[[ PROVIDED RECORDS open ]]

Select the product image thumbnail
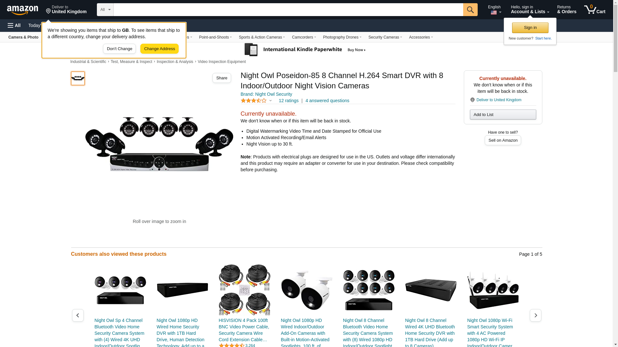618x347 pixels. (78, 78)

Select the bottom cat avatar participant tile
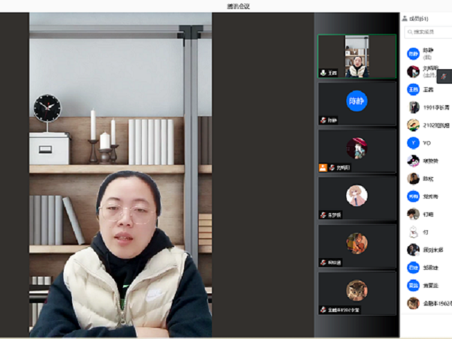click(x=357, y=291)
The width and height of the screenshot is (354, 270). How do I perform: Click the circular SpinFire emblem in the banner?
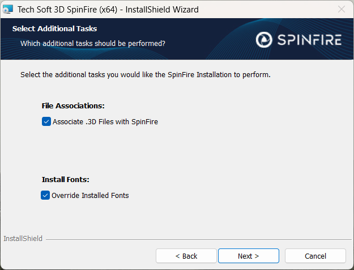tap(264, 39)
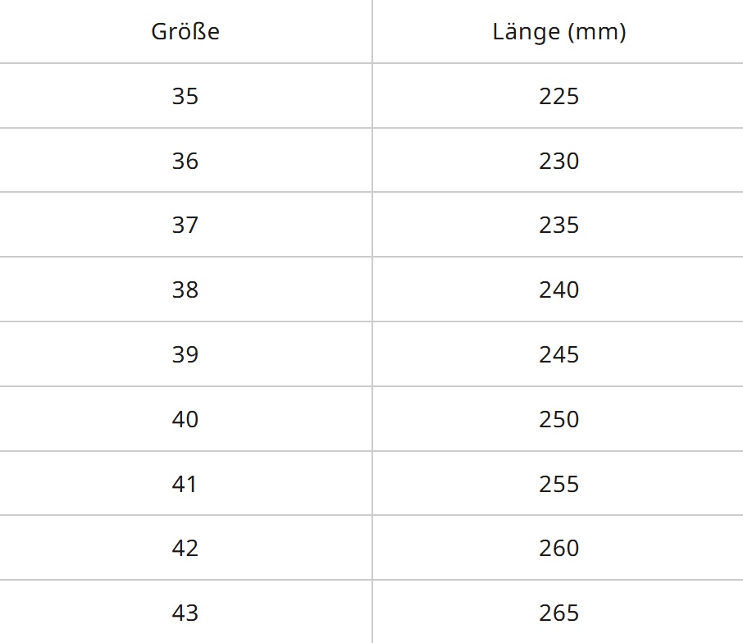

[[ PROVIDED RECORDS closed ]]

* _WHAT YOU WILL DO_
Return every entry above word for word, leaving pictures out.

* _WRITTEN ANSWER_
Select the product image thumbnail
618x347 pixels. (78, 78)

Select the bottom cat avatar participant tile
click(x=357, y=291)
The width and height of the screenshot is (354, 270). How do I perform: Click the circular SpinFire emblem in the banner?
tap(264, 39)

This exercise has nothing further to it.